The second reason is Ed Miliband. Ed Miliband has not had a bad campaign. He’s had Ed Miliband’s campaign. This is who Ed Miliband is, and what he does. He loses elections for the Labour party. If there are people in Labour’s ranks still clinging to the fiction their leader will somehow “come good”, or “confound his critics”, fine. But they have to stop expecting the British voters to buy into it.

The third reason is this. Labour didn’t lose the local elections last night. They lost them four years ago. More specifically, they lost them when they fell into the belief that the 2010 general election was an aberration. As I’ve written countless times before, Labour thought they simply had to sit tight and the voters would come rushing to them, begging forgiveness. But they haven’t. They’ve ambled up to Nigel Farage and said “fancy a swift pint”?

Up until now Labour has been pursuing a catastrophic 35 per cent strategy. Now it’s about to start to pursue an even more catastrophic 29 per cent strategy. That initial 35 per cent was made up of two distinct blocks – a 29 per cent “core vote” and a 6 per cent “Lib Dem switcher vote”. In the days that follow, as Labour begins to chase after the Ukip vote, an internal fight will break out over how to secure that 29 per cent. The Left will say “ape the elements of Ukip’s Left-wing agenda”. The Right will say “ape the Right-wing elements”. And Nick Clegg – remember him? – will start to whisper “see, we told you. We’re the only party who’s really prepared to stand up to Ukip’s nasty nationalism”. And those whispers will resonate.

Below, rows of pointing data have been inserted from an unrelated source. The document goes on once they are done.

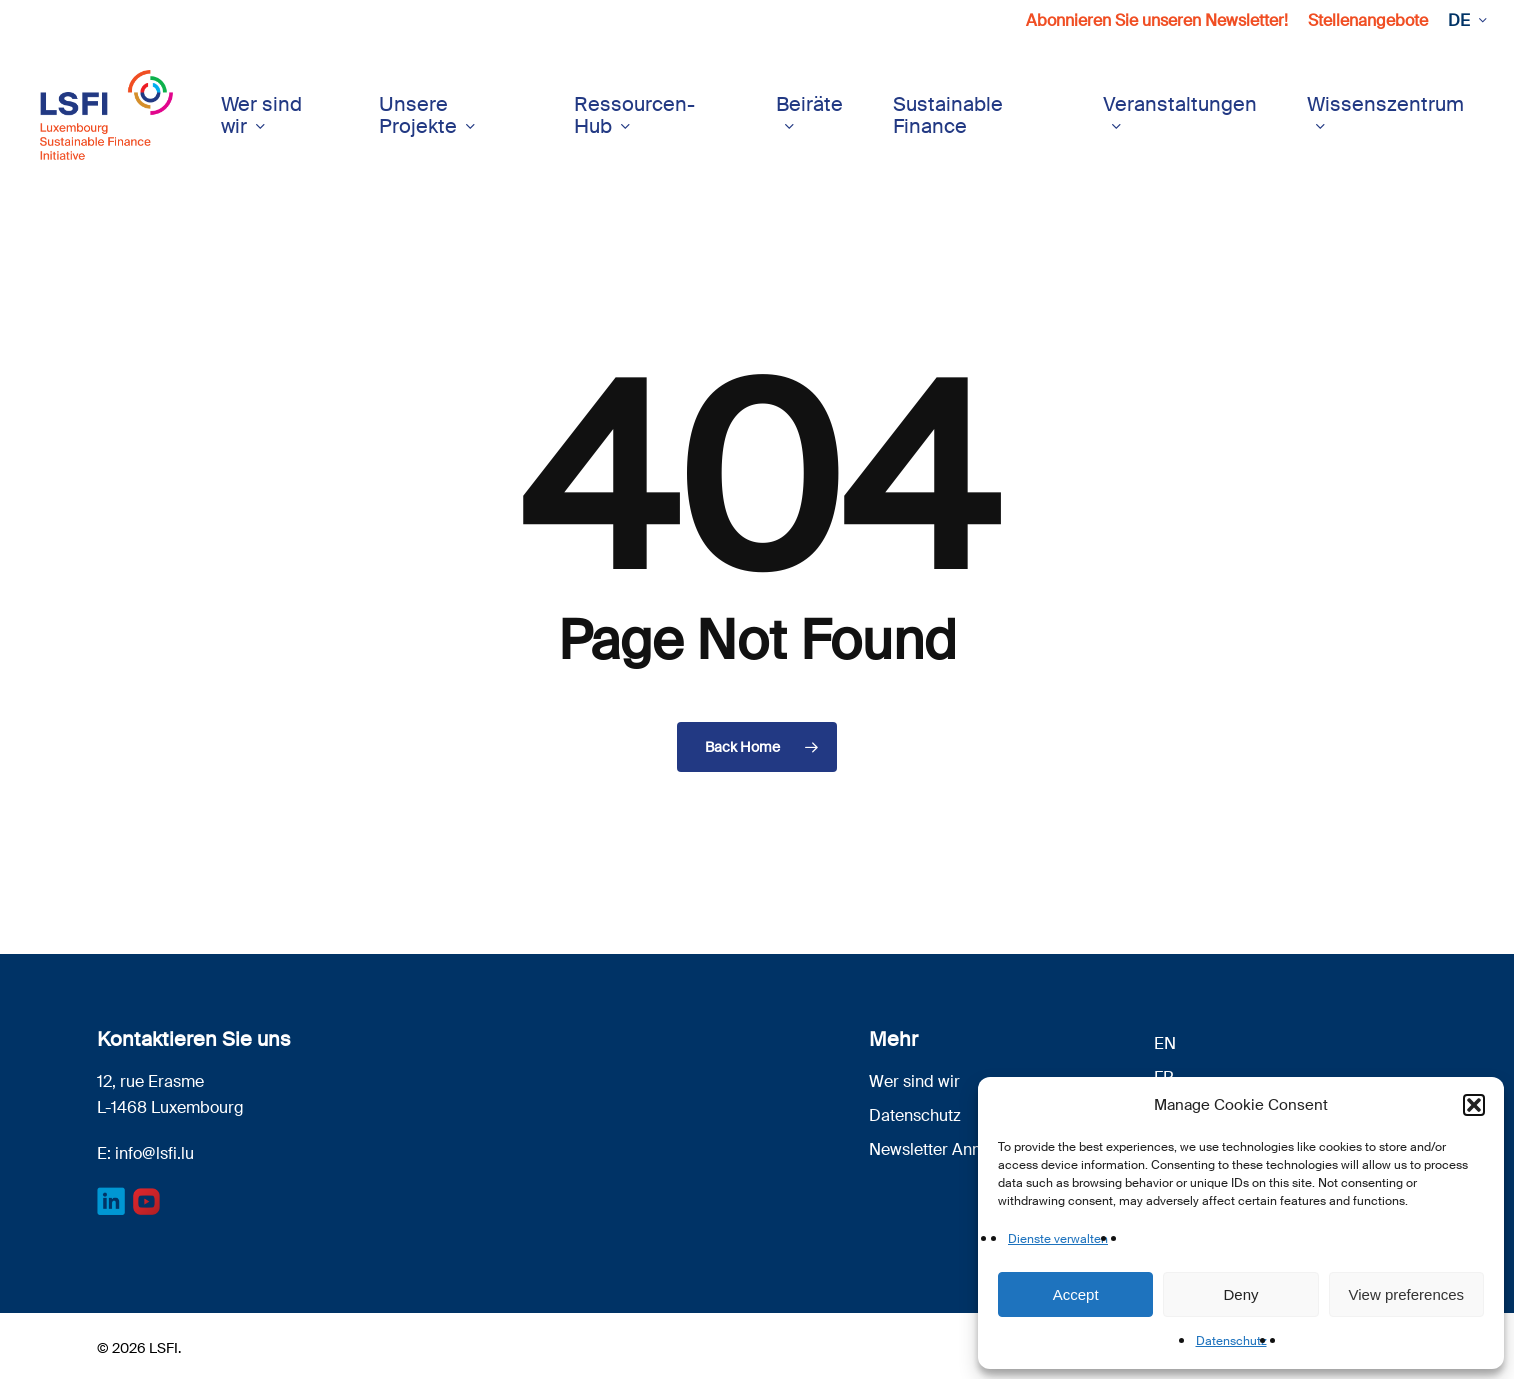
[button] (1474, 1105)
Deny (1240, 1294)
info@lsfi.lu (154, 1153)
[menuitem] (1466, 21)
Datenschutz (1231, 1341)
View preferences (1407, 1294)
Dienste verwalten (1058, 1239)
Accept (1076, 1294)
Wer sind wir (914, 1081)
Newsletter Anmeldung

Here is the staggering irony. These were supposed to be the elections that saw the Tory party either splintering in the face of the Ukip threat, or lurching after it in a desperate attempt to neutralise the impact. But it’s the Labour Party that is set to enter headless Farage mode.

And there’s one final irony. The Ukip threat doesn’t exist. It’s over. Farage’s race is run. There will be lots of excitement. Lots of talk of revolutions and earthquakes. And then people’s thoughts will turn away from registering a protest to electing a government.

But no one in Labour’s ranks wants to listen to that at the moment. The great “Ukip panic” is already under way. So the troops will run. And the front will fold. And Miliband will fall.

Then someone will look around the battleground and say “hang on a minute. Where’s that Nigel Farage?” But Farage will be a long, long way away. And he’ll be laughing.